Problem description:
Filter the entries below, keeping every line that has the word "computer".

Available data:
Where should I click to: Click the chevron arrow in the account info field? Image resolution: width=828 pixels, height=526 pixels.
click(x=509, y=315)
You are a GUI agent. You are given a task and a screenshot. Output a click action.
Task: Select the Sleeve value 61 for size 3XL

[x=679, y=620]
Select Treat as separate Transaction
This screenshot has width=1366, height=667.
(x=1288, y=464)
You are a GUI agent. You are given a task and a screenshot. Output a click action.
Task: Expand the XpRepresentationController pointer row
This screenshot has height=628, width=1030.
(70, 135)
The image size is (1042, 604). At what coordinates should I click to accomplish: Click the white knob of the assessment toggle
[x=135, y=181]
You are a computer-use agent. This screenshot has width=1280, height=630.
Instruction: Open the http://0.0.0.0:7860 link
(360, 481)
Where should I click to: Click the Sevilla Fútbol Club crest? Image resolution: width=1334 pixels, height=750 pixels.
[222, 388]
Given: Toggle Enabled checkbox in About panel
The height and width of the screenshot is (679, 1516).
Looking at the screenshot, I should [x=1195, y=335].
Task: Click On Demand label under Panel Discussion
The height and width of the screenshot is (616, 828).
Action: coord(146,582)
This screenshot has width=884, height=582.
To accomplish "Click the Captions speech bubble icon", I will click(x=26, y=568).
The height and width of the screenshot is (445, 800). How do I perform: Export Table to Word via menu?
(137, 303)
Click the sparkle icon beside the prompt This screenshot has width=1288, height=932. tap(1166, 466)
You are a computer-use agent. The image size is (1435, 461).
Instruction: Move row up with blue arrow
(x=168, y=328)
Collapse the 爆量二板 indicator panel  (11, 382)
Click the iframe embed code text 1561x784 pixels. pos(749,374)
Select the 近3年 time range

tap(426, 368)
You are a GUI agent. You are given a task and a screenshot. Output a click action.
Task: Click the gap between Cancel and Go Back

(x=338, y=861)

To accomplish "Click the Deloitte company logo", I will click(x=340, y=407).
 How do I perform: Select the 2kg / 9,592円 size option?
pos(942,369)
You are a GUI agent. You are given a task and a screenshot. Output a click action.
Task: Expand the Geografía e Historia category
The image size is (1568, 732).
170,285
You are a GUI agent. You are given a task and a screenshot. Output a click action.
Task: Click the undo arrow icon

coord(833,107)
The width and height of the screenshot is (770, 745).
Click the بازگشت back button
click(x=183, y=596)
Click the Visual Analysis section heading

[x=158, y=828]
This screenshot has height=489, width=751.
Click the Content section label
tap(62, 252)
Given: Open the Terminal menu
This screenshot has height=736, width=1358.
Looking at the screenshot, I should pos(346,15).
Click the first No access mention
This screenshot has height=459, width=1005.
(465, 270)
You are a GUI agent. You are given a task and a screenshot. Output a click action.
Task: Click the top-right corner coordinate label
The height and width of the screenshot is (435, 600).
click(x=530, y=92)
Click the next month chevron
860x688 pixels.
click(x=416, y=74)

Response box:
You are a computer-use agent. This screenshot has width=1280, height=630.
You are a computer-use agent. The image size is (1435, 461).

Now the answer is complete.